TASK STATEMENT:
Copy exactly the lines of the material below, starting with the first and including the line that holds "Click the phone".

◆ ◆ ◆ ◆ ◆

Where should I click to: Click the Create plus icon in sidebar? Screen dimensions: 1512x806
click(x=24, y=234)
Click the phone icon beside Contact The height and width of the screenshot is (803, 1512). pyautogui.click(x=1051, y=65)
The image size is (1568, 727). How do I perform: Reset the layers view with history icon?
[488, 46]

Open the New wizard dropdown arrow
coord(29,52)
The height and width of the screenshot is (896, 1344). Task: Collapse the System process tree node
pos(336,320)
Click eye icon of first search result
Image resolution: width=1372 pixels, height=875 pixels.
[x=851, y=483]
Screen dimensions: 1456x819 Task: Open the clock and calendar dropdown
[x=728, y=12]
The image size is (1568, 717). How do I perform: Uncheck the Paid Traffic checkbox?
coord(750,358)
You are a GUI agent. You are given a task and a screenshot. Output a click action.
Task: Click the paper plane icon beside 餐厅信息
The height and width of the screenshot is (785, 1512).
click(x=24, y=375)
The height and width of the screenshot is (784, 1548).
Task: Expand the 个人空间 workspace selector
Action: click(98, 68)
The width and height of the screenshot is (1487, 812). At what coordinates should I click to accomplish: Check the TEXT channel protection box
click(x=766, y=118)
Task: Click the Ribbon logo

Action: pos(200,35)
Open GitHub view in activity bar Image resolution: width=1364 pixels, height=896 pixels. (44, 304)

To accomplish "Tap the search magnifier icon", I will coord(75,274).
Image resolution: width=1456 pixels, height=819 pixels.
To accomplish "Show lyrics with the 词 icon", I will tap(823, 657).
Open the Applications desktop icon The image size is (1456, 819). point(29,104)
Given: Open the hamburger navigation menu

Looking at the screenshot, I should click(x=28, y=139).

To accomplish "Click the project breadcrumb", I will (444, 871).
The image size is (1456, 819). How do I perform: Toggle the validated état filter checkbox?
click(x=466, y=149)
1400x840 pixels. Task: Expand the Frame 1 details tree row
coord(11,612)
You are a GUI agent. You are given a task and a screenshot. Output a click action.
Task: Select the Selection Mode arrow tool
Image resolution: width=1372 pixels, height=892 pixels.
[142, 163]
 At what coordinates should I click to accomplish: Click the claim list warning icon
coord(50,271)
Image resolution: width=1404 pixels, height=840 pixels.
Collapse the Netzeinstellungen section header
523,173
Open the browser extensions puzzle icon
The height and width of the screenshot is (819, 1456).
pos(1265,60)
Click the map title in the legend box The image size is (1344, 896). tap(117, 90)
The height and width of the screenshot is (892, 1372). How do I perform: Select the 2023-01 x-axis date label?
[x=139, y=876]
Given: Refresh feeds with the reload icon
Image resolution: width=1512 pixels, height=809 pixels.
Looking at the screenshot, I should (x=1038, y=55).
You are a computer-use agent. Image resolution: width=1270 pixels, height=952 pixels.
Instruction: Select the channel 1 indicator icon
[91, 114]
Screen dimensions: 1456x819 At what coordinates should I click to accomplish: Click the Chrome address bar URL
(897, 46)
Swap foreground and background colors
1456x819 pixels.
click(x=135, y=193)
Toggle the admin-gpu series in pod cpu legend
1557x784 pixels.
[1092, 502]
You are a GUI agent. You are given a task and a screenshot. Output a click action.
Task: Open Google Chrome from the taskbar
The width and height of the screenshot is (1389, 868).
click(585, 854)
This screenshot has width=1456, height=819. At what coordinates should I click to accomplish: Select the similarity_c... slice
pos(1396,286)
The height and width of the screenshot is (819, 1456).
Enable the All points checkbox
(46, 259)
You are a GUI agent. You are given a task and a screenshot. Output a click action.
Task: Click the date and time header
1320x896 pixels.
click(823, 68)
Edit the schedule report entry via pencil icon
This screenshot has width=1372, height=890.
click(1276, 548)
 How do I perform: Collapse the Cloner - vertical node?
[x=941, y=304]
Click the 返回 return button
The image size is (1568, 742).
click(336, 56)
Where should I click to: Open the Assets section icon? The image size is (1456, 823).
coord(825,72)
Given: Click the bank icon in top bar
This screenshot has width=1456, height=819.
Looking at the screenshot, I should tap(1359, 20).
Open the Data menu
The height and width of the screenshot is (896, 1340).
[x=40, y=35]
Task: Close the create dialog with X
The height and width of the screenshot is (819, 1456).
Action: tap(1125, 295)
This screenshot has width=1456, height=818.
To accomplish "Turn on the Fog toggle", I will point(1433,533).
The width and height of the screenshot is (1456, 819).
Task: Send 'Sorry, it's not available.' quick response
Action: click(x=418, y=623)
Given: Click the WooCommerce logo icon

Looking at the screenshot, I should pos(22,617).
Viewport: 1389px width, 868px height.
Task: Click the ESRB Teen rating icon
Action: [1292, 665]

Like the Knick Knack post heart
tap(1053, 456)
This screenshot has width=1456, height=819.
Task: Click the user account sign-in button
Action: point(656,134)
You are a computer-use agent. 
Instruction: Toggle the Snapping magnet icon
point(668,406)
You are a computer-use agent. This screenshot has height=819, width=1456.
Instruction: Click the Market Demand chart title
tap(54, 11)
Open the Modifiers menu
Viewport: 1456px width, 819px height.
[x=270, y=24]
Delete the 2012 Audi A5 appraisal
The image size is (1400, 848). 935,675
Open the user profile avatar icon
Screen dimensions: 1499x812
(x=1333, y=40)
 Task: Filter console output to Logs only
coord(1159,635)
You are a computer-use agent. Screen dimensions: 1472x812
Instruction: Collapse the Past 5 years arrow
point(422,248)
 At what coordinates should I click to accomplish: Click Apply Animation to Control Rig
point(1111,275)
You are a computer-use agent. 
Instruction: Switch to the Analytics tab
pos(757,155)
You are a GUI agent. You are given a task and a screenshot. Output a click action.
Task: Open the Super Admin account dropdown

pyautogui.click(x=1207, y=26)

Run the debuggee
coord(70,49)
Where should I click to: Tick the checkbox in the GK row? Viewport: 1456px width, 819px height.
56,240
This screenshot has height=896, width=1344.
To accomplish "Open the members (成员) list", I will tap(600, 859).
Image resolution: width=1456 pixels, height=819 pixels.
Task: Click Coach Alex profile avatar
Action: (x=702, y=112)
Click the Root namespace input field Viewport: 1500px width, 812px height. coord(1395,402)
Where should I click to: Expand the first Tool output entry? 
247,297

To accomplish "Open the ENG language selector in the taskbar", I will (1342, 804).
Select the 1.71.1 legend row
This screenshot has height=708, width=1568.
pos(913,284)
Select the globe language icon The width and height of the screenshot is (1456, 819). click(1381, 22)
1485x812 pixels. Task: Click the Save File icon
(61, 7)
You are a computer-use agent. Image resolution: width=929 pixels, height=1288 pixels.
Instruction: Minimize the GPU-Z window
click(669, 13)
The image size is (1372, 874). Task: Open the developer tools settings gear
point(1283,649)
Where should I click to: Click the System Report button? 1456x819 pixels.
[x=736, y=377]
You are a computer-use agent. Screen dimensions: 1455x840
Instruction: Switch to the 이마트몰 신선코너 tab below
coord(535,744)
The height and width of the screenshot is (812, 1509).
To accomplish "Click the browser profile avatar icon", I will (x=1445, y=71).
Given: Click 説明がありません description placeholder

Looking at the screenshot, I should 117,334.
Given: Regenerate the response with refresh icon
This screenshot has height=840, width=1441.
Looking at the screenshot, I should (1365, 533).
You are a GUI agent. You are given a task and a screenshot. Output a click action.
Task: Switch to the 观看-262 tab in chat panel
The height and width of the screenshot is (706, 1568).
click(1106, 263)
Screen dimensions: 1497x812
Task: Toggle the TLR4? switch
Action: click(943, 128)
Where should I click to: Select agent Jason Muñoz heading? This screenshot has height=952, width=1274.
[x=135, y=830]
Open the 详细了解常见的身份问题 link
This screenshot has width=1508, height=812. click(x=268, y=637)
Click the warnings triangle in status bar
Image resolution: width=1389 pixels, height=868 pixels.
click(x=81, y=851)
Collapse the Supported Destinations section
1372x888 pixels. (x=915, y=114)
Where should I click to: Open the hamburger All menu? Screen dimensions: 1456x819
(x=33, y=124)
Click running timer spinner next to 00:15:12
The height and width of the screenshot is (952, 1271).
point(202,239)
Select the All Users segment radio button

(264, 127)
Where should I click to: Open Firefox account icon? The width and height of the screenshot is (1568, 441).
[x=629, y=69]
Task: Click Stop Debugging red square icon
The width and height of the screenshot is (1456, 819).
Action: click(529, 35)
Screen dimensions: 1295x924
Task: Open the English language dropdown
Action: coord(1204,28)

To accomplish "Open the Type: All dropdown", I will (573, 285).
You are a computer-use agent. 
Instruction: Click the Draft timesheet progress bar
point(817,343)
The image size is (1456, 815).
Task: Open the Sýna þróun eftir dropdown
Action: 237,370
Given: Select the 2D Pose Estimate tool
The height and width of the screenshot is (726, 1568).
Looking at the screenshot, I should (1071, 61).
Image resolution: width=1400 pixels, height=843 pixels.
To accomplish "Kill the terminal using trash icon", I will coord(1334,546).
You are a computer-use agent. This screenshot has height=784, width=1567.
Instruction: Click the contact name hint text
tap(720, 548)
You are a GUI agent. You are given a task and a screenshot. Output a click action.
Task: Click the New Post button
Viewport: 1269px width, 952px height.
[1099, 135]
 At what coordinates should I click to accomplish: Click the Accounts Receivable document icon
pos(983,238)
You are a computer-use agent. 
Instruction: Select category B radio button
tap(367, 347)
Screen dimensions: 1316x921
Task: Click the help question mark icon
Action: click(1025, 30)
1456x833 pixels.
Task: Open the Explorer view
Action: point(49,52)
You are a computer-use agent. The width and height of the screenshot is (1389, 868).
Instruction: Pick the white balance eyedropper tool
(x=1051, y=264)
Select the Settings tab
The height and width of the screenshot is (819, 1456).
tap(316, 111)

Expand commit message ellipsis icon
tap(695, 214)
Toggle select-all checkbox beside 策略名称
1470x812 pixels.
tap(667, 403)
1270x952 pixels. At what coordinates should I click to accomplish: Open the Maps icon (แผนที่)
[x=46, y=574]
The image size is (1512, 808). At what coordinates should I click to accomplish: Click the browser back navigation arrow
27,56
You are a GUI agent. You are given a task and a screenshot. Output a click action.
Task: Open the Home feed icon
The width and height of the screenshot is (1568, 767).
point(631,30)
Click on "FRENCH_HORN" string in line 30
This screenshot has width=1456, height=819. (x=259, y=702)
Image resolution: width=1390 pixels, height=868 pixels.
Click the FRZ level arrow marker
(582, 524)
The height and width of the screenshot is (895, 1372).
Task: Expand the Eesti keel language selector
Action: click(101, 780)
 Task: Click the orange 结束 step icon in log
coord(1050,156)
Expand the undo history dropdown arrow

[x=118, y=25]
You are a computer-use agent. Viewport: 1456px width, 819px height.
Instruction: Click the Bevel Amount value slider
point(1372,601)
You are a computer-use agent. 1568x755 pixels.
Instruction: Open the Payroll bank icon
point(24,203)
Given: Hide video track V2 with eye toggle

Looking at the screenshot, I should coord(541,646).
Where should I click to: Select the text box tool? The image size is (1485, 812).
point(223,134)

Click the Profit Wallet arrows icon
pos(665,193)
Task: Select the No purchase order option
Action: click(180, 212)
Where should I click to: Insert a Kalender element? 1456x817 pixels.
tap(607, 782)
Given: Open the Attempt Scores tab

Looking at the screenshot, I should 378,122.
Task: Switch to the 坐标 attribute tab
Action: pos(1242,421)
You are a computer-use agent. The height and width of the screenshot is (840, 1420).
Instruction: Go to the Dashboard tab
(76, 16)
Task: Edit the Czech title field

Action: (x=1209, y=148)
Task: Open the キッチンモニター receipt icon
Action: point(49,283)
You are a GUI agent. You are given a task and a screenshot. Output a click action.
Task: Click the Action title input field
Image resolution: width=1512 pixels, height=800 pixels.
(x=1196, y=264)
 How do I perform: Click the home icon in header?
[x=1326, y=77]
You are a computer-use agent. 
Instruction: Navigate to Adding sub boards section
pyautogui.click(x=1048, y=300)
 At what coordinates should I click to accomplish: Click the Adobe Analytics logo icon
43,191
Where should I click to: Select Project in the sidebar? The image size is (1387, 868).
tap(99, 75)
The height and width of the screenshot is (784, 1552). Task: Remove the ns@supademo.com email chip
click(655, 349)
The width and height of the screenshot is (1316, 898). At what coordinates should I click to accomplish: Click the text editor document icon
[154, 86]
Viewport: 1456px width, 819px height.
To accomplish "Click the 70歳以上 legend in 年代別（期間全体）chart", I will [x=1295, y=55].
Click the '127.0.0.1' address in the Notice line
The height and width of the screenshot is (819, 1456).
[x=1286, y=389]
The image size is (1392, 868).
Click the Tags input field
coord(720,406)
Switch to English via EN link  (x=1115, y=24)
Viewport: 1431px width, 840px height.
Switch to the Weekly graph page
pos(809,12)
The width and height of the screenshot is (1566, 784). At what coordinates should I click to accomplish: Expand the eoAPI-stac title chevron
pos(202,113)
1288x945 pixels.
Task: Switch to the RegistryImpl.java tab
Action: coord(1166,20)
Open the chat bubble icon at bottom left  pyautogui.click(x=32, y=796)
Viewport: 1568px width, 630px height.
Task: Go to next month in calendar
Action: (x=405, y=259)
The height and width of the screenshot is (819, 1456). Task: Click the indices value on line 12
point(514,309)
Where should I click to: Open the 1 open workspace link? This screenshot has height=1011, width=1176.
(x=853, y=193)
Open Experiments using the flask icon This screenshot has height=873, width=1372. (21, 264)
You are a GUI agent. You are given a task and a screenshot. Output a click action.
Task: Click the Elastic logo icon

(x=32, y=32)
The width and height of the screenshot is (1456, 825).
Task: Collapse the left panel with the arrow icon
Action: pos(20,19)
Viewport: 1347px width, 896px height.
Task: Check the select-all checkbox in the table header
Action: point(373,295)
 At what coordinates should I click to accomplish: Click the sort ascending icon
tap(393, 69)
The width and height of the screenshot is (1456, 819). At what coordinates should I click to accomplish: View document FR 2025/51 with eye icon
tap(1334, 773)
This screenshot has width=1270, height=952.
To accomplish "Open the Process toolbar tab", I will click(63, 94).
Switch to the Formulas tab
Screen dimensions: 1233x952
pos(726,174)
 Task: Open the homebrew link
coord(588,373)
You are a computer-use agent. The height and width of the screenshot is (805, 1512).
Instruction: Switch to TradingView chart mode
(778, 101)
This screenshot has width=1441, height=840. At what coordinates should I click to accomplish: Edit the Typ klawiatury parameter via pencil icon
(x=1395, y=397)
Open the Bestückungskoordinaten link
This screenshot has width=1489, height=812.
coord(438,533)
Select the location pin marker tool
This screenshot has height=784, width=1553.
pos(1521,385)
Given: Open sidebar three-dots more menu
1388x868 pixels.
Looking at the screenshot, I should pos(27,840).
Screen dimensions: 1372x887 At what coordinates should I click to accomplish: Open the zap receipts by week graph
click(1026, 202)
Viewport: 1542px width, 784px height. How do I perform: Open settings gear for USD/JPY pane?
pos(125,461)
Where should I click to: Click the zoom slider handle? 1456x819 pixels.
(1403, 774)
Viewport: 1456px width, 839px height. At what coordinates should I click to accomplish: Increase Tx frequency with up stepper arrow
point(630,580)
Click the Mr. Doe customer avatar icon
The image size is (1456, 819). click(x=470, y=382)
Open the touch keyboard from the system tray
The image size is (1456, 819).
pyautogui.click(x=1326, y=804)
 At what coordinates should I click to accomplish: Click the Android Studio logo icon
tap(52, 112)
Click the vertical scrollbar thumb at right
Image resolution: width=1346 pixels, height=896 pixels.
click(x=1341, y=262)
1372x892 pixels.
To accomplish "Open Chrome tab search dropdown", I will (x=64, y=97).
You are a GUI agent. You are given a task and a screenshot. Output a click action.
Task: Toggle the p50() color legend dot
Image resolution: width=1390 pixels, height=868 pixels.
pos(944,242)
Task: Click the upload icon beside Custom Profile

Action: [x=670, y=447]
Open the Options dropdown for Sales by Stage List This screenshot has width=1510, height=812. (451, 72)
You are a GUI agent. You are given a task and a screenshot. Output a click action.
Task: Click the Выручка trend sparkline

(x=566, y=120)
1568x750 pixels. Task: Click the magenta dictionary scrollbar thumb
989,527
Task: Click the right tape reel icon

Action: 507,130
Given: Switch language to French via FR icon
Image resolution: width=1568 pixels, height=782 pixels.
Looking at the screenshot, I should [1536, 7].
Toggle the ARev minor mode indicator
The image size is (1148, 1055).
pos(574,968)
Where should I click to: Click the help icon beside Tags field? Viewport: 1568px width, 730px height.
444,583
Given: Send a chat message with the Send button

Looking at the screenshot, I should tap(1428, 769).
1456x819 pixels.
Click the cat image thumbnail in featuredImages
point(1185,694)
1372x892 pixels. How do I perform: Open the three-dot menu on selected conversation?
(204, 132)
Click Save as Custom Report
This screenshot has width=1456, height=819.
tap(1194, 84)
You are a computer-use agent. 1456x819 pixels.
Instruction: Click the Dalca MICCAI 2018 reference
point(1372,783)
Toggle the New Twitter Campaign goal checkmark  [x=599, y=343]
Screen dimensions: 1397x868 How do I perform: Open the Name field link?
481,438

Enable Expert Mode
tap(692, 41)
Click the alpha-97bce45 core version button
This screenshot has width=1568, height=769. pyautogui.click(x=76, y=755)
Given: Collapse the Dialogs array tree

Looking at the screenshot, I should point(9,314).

◆ ◆ ◆ ◆ ◆

OUTPUT OF THE TASK:
Where should I click to: Click the Create plus icon in sidebar? Screen dimensions: 1512x806
click(x=24, y=234)
Click the phone icon beside Contact The height and width of the screenshot is (803, 1512). pyautogui.click(x=1051, y=65)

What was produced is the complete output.